PROVIDED INFORMATION -
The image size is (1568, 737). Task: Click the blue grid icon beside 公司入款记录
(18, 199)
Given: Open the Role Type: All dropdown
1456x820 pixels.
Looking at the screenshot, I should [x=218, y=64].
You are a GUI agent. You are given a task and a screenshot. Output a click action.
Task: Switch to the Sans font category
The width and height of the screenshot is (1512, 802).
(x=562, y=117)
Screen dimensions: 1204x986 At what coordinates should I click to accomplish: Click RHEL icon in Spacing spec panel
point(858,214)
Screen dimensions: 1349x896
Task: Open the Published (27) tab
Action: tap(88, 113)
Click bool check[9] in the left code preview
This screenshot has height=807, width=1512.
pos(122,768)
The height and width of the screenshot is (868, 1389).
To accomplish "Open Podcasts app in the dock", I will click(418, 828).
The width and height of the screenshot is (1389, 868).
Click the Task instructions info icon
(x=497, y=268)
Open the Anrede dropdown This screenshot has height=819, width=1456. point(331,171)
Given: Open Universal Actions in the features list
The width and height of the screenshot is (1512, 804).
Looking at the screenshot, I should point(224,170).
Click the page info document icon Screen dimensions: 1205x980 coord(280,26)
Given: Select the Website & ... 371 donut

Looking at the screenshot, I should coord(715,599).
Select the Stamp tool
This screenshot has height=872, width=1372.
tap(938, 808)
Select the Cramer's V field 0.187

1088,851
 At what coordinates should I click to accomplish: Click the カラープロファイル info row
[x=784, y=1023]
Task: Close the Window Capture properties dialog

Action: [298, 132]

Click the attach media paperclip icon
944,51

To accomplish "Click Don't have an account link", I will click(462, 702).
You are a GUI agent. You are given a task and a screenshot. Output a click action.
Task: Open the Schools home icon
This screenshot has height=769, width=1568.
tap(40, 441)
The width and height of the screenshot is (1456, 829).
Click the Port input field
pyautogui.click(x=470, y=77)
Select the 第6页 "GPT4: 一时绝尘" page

WORK ITEM -
Set down every entry once more, exactly as it was written above.

EXERCISE SOLUTION -
The image size is (1568, 737). Task: Click the blue grid icon beside 公司入款记录
(18, 199)
Given: Open the Role Type: All dropdown
1456x820 pixels.
Looking at the screenshot, I should [x=218, y=64].
You are a GUI agent. You are given a task and a screenshot. Output a click action.
Task: Switch to the Sans font category
The width and height of the screenshot is (1512, 802).
(x=562, y=117)
Screen dimensions: 1204x986 At what coordinates should I click to accomplish: Click RHEL icon in Spacing spec panel
point(858,214)
Screen dimensions: 1349x896
Task: Open the Published (27) tab
Action: tap(88, 113)
Click bool check[9] in the left code preview
This screenshot has height=807, width=1512.
pos(122,768)
The height and width of the screenshot is (868, 1389).
To accomplish "Open Podcasts app in the dock", I will click(418, 828).
The width and height of the screenshot is (1389, 868).
Click the Task instructions info icon
(x=497, y=268)
Open the Anrede dropdown This screenshot has height=819, width=1456. point(331,171)
Given: Open Universal Actions in the features list
The width and height of the screenshot is (1512, 804).
Looking at the screenshot, I should point(224,170).
Click the page info document icon Screen dimensions: 1205x980 coord(280,26)
Given: Select the Website & ... 371 donut

Looking at the screenshot, I should coord(715,599).
Select the Stamp tool
This screenshot has height=872, width=1372.
tap(938, 808)
Select the Cramer's V field 0.187

1088,851
 At what coordinates should I click to accomplish: Click the カラープロファイル info row
[x=784, y=1023]
Task: Close the Window Capture properties dialog

Action: [298, 132]

Click the attach media paperclip icon
944,51

To accomplish "Click Don't have an account link", I will click(462, 702).
You are a GUI agent. You are given a task and a screenshot. Output a click action.
Task: Open the Schools home icon
This screenshot has height=769, width=1568.
tap(40, 441)
The width and height of the screenshot is (1456, 829).
Click the Port input field
pyautogui.click(x=470, y=77)
Select the 第6页 "GPT4: 一时绝尘" page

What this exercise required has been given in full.